You’re a student, researcher, or content creator who regularly restructures ideas, adapts content for different audiences, or needs rapid multilingual support. QuillBot’s paraphrasing depth saves hours during thesis revisions or grant application drafting. Its summarization helps synthesize dense research papers, and its translation enables cross-border collaboration without external tools. If your primary pain point is ‘I have good ideas but struggle to express them clearly or efficiently,’ QuillBot’s generative focus delivers tangible ROI. Just remember: its outputs require careful fact-checking and stylistic refinement—ideally with Grammarly as a final gatekeeper.

Honest Reality Check

Neither tool replaces human judgment. Grammarly’s suggestions can feel prescriptive in creative writing; QuillBot’s rewrites sometimes sacrifice nuance for fluency. Both struggle with highly specialized jargon (medical coding, quantum physics notation) and cultural idioms. For mission-critical work, treat either as a collaborator—not an oracle.

FAQ

Q: Does Grammarly detect AI-generated content?
As of 2026, Grammarly does not offer AI-detection capabilities. Its plagiarism detector identifies verbatim or near-verbatim matches to published sources but cannot distinguish human-written from AI-written text. Institutions seeking AI detection must use third-party tools like Turnitin or Copyleaks alongside Grammarly.

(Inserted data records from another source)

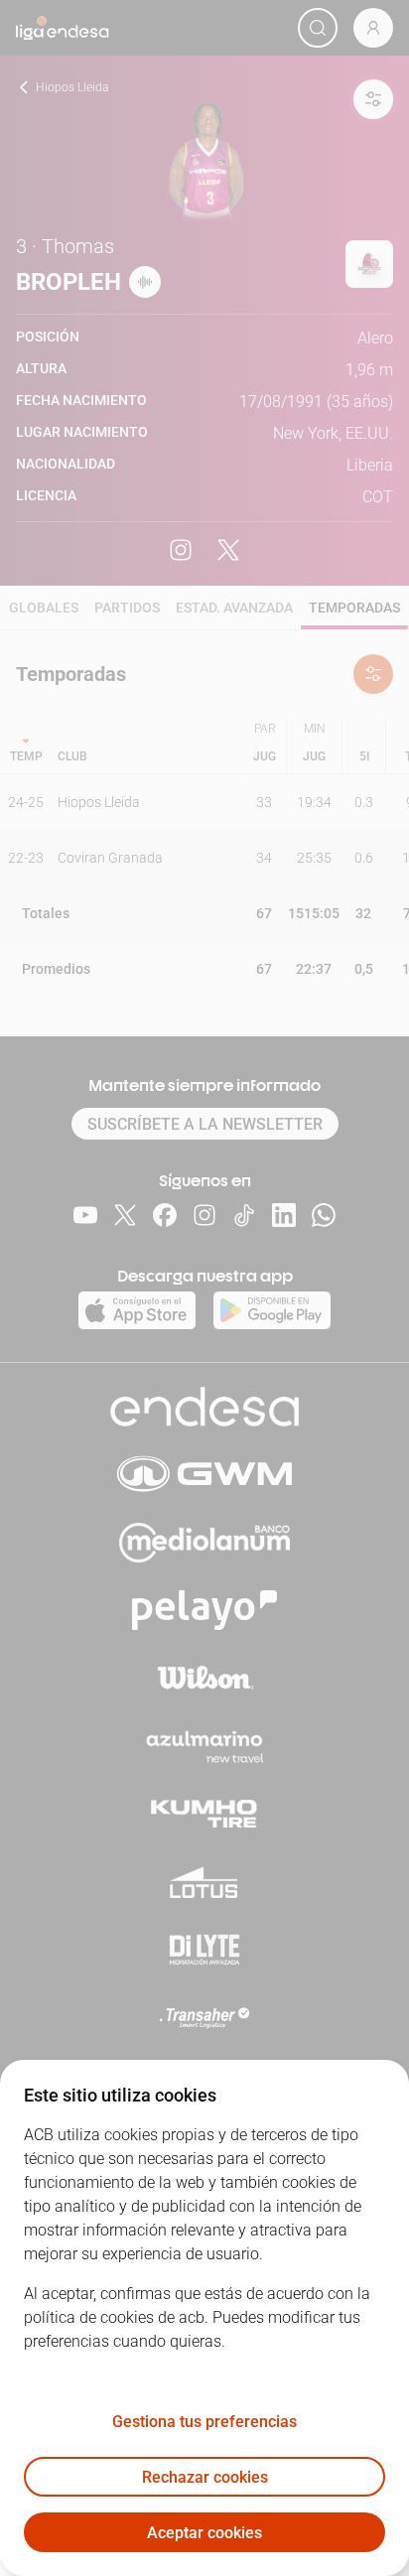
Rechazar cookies (205, 2477)
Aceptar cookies (204, 2532)
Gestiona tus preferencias (204, 2421)
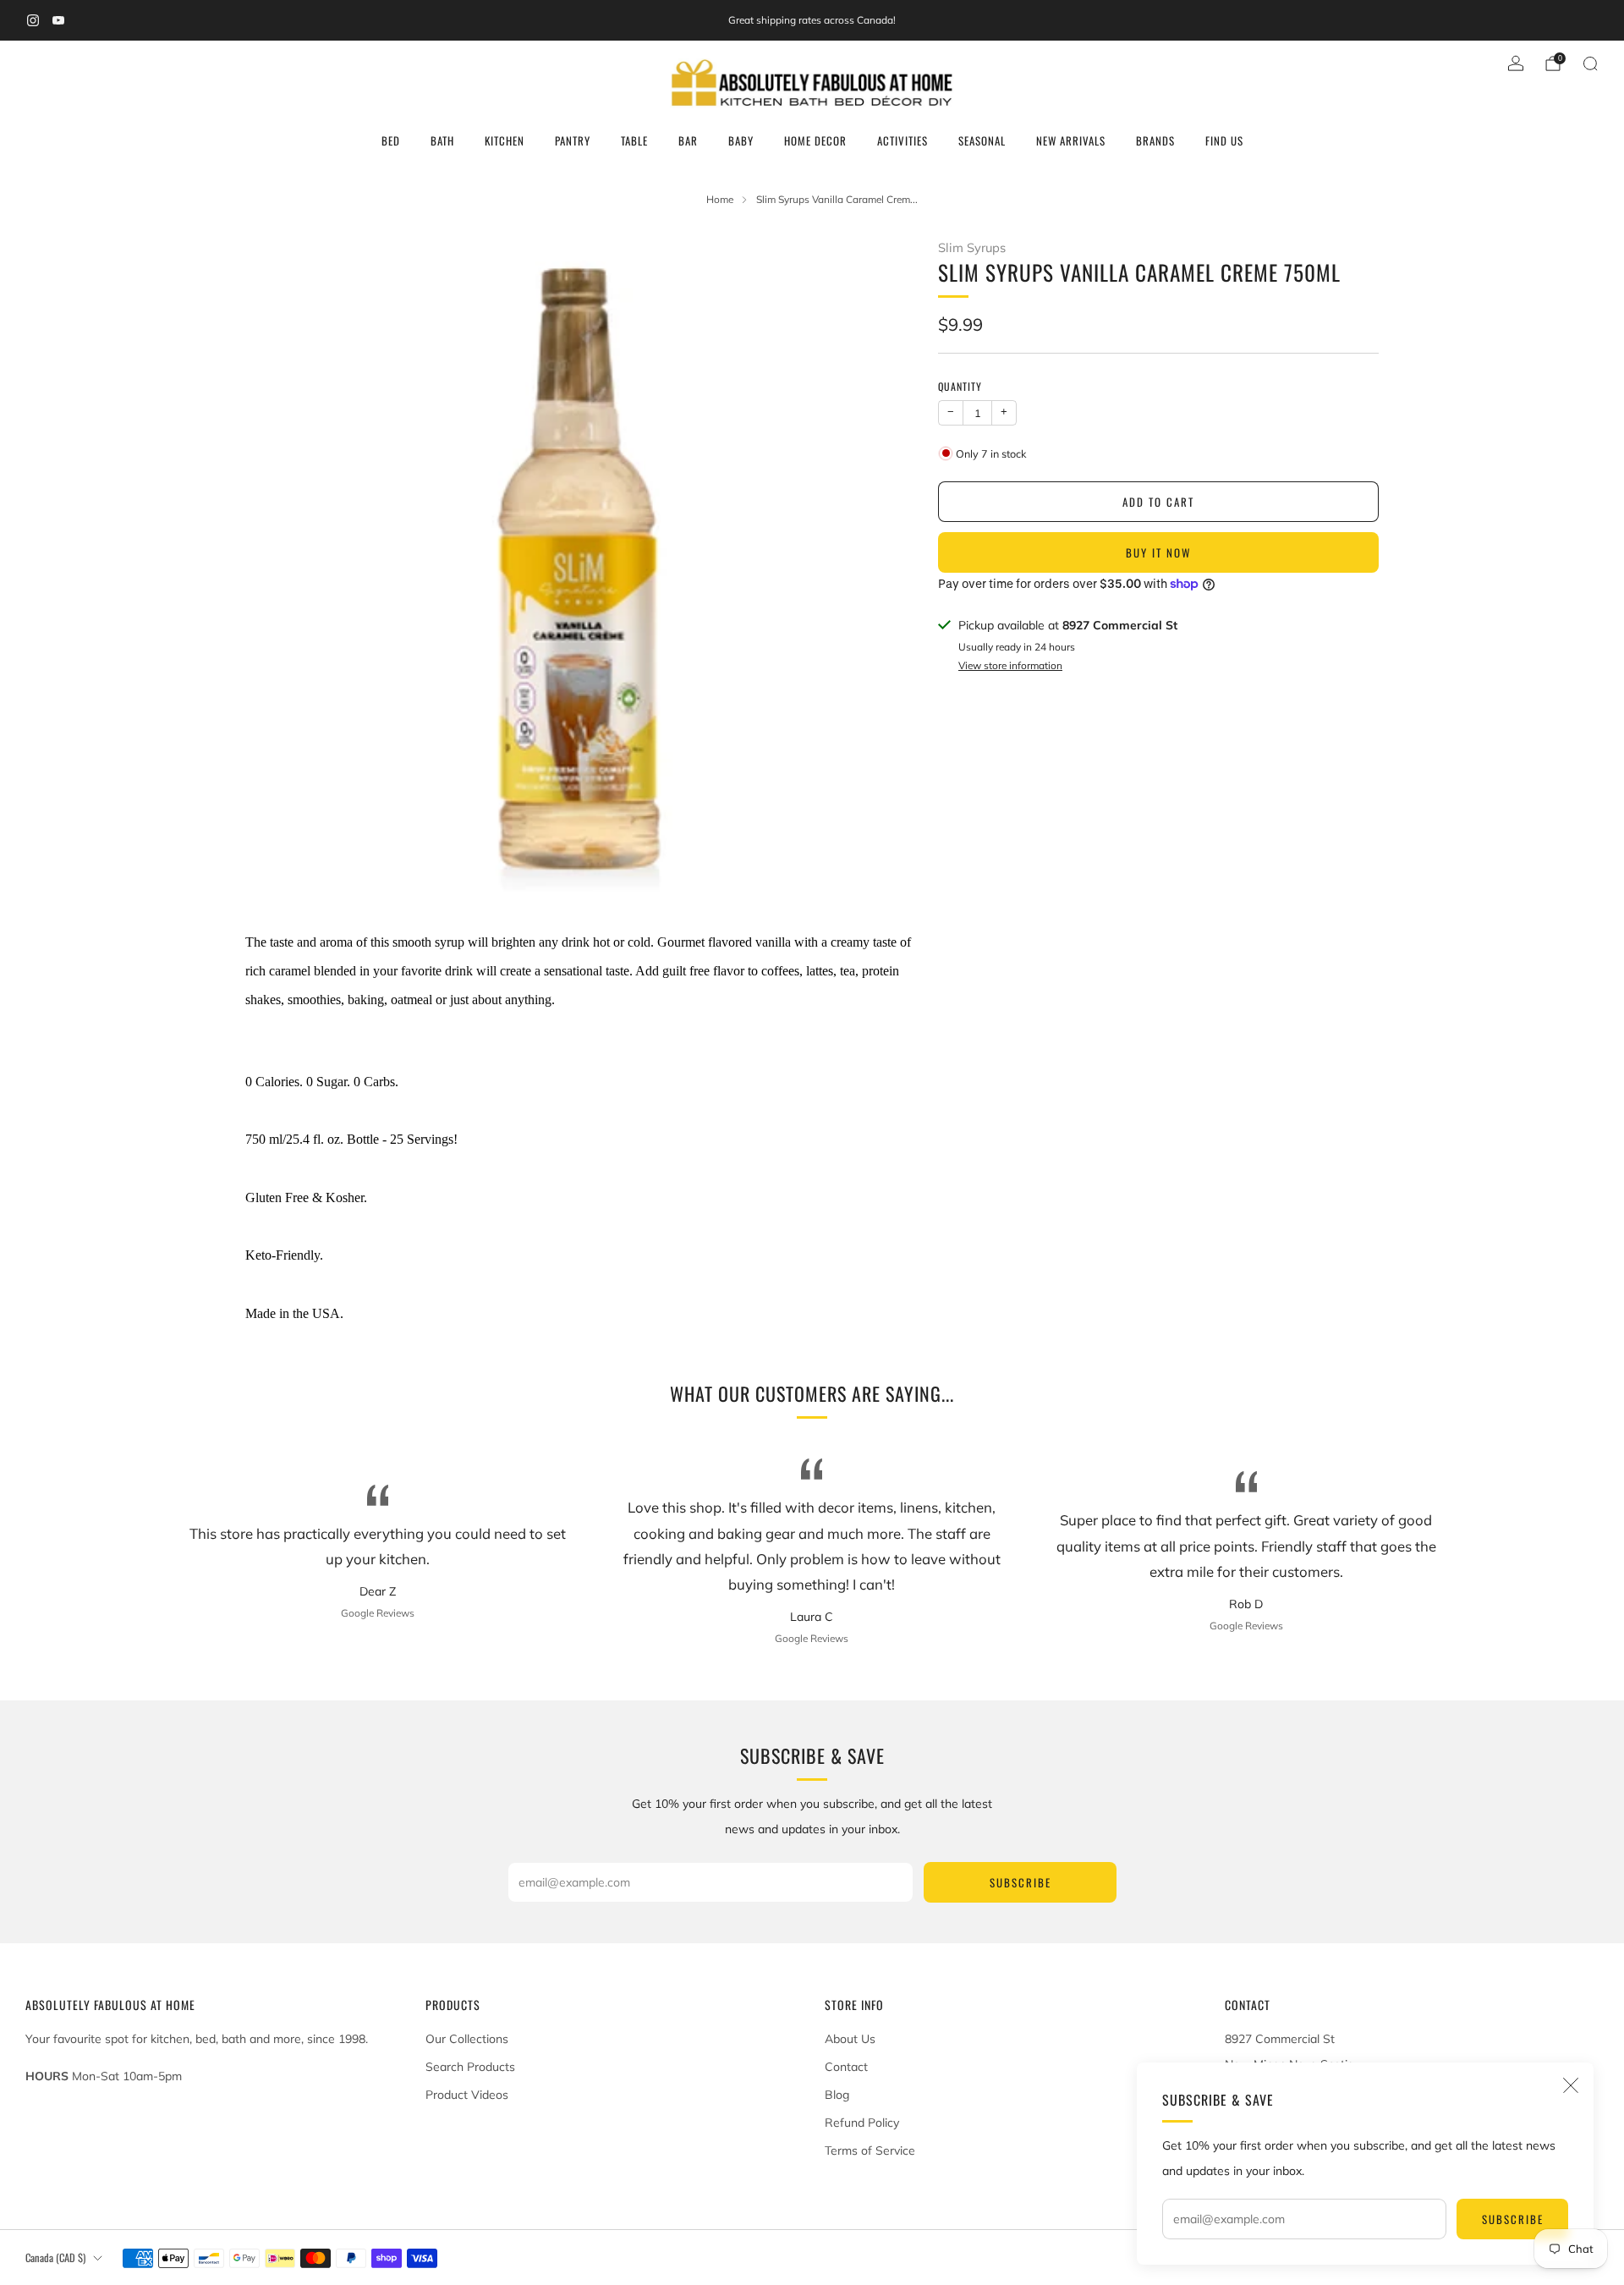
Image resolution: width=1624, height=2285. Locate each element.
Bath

Q: Can QuillBot bypass plagiarism checkers?
No—and attempting to do so violates academic integrity policies. While QuillBot’s paraphrasing alters surface structure, it does not change underlying ideas or facts. Reputable plagiarism detectors (Turnitin, Grammarly’s own detector) analyze semantic similarity and idea mapping, not just word matches. QuillBot’s value is ethical idea re-expression, not evasion.

Q: Which tool works better for non-native English speakers?
Both excel, but differently. Grammarly’s explanatory feedback builds long-term language intuition—ideal for learners aiming for fluency. QuillBot’s instant, multiple rewrite options help users quickly grasp how native speakers phrase concepts. For beginners, Grammarly’s educational approach is more sustainable; for advanced learners needing rapid output, QuillBot’s flexibility shines.

Q: Do either tools support LaTeX or Markdown?
Grammarly’s desktop app and browser extension fully support Markdown (rendering previews) and LaTeX math expressions (preserving syntax). QuillBot’s web interface strips LaTeX commands and renders Markdown as plain text—making it unsuitable for academic papers written in Overleaf or Obsidian. Grammarly is the clear choice for STEM and academic authors using markup formats.

Q: Is there a free trial for Premium plans?
Yes—both offer 7-day free trials for Premium with no credit card required. Grammarly’s trial grants full access to all features, including plagiarism detection. QuillBot’s trial unlocks unlimited paraphrasing, summarization, and citations—but excludes the Co-writer feature until subscription. Trials reset only after 30 days of inactivity.